* What you should do
Search the data below, and report every line in which "give" occurs.
= = =
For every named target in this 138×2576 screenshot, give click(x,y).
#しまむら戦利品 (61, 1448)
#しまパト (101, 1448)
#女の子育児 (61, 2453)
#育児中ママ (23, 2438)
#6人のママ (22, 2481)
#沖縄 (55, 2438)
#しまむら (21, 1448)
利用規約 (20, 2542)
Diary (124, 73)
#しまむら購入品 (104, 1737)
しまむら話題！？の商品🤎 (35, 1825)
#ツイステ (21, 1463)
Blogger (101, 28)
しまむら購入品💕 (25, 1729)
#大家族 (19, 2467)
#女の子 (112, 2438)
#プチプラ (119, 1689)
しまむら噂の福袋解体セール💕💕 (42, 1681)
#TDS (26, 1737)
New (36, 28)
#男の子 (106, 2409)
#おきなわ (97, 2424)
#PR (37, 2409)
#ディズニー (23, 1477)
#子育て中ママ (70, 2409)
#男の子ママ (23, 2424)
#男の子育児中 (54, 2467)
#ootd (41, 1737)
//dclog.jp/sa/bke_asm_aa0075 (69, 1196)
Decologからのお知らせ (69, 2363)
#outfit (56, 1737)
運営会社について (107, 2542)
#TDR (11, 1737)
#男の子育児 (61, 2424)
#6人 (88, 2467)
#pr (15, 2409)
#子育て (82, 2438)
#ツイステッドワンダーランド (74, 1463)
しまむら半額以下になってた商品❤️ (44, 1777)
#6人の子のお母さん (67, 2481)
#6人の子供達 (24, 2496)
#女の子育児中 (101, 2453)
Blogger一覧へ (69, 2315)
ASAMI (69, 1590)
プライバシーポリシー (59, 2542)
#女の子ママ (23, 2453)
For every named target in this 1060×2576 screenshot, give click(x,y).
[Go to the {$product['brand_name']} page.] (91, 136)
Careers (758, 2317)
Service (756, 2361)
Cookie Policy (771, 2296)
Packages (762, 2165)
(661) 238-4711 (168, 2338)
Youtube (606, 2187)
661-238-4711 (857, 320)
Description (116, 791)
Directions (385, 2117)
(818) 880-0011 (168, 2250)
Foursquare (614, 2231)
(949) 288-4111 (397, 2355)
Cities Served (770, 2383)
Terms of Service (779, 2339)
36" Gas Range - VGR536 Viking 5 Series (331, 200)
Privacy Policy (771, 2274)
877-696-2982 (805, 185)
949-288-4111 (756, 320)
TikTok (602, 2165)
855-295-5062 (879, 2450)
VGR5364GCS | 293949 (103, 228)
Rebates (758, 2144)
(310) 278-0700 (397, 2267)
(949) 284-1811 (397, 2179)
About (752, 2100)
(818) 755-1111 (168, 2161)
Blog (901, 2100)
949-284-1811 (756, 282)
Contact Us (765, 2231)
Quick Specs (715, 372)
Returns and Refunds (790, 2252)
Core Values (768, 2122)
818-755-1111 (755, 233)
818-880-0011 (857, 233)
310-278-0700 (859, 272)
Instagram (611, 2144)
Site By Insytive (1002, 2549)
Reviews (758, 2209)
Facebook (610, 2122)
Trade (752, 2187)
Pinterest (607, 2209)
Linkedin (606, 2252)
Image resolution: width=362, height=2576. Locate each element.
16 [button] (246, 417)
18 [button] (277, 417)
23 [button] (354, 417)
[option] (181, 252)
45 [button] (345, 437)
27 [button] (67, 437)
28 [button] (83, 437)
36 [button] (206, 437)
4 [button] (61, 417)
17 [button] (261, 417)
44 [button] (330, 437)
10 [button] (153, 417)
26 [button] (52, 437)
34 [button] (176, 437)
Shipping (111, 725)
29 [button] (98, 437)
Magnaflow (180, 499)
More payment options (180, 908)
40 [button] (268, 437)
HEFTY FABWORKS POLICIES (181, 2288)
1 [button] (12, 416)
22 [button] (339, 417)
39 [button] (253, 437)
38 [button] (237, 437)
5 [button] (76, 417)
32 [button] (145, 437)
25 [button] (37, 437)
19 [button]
= = =
* Finished exercise
For every named target in this 138×2576 screenshot, give click(x,y).
For every named target in this 1060×2576 screenshot, give click(x,y).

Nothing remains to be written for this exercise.